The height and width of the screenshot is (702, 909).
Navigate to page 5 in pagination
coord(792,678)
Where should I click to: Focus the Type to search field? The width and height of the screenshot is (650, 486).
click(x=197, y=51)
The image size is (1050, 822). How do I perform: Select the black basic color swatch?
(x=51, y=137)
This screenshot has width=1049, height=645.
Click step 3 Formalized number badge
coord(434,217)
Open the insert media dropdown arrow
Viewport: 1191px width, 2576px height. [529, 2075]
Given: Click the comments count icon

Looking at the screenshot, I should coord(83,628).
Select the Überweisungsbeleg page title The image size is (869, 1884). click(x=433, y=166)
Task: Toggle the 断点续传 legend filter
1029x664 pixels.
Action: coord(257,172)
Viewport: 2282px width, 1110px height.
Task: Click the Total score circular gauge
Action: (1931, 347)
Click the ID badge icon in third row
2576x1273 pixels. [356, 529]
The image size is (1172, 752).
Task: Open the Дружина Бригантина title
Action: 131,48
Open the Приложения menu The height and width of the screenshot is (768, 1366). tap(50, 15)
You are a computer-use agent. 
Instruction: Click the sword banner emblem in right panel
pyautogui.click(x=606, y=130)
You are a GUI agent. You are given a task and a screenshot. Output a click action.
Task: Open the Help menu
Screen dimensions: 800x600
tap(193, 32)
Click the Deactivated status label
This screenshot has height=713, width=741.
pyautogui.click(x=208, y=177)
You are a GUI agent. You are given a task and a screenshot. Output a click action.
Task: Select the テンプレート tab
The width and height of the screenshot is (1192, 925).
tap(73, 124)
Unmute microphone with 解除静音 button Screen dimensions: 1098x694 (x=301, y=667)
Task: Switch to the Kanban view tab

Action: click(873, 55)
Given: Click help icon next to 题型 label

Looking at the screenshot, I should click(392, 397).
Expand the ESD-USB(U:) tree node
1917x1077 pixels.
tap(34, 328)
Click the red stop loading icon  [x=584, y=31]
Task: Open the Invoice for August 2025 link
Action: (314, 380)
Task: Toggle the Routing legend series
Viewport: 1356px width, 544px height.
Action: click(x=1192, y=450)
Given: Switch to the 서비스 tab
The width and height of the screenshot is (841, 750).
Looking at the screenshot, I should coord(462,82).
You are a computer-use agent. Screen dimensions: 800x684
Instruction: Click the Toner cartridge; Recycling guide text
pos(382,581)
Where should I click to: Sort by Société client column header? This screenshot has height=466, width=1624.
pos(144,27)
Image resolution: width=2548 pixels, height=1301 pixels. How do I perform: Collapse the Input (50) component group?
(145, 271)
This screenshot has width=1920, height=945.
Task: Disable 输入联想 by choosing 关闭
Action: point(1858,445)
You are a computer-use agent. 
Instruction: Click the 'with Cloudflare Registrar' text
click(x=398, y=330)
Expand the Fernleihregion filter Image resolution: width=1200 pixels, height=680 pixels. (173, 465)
============
Please retype every one of the records above, line for line, with no changes.

The height and width of the screenshot is (702, 909).
Navigate to page 5 in pagination
coord(792,678)
Where should I click to: Focus the Type to search field? The width and height of the screenshot is (650, 486).
click(x=197, y=51)
The image size is (1050, 822). How do I perform: Select the black basic color swatch?
(x=51, y=137)
This screenshot has width=1049, height=645.
Click step 3 Formalized number badge
coord(434,217)
Open the insert media dropdown arrow
Viewport: 1191px width, 2576px height. [529, 2075]
Given: Click the comments count icon

Looking at the screenshot, I should coord(83,628).
Select the Überweisungsbeleg page title The image size is (869, 1884). click(x=433, y=166)
Task: Toggle the 断点续传 legend filter
1029x664 pixels.
Action: coord(257,172)
Viewport: 2282px width, 1110px height.
Task: Click the Total score circular gauge
Action: (1931, 347)
Click the ID badge icon in third row
2576x1273 pixels. [356, 529]
The image size is (1172, 752).
Task: Open the Дружина Бригантина title
Action: 131,48
Open the Приложения menu The height and width of the screenshot is (768, 1366). tap(50, 15)
You are a computer-use agent. 
Instruction: Click the sword banner emblem in right panel
pyautogui.click(x=606, y=130)
You are a GUI agent. You are given a task and a screenshot. Output a click action.
Task: Open the Help menu
Screen dimensions: 800x600
tap(193, 32)
Click the Deactivated status label
This screenshot has height=713, width=741.
pyautogui.click(x=208, y=177)
You are a GUI agent. You are given a task and a screenshot. Output a click action.
Task: Select the テンプレート tab
The width and height of the screenshot is (1192, 925).
tap(73, 124)
Unmute microphone with 解除静音 button Screen dimensions: 1098x694 (x=301, y=667)
Task: Switch to the Kanban view tab

Action: click(873, 55)
Given: Click help icon next to 题型 label

Looking at the screenshot, I should click(392, 397).
Expand the ESD-USB(U:) tree node
1917x1077 pixels.
tap(34, 328)
Click the red stop loading icon  [x=584, y=31]
Task: Open the Invoice for August 2025 link
Action: (314, 380)
Task: Toggle the Routing legend series
Viewport: 1356px width, 544px height.
Action: click(x=1192, y=450)
Given: Switch to the 서비스 tab
The width and height of the screenshot is (841, 750).
Looking at the screenshot, I should coord(462,82).
You are a computer-use agent. Screen dimensions: 800x684
Instruction: Click the Toner cartridge; Recycling guide text
pos(382,581)
Where should I click to: Sort by Société client column header? This screenshot has height=466, width=1624.
pos(144,27)
Image resolution: width=2548 pixels, height=1301 pixels. How do I perform: Collapse the Input (50) component group?
(145, 271)
This screenshot has width=1920, height=945.
Task: Disable 输入联想 by choosing 关闭
Action: point(1858,445)
You are a computer-use agent. 
Instruction: Click the 'with Cloudflare Registrar' text
click(x=398, y=330)
Expand the Fernleihregion filter Image resolution: width=1200 pixels, height=680 pixels. (173, 465)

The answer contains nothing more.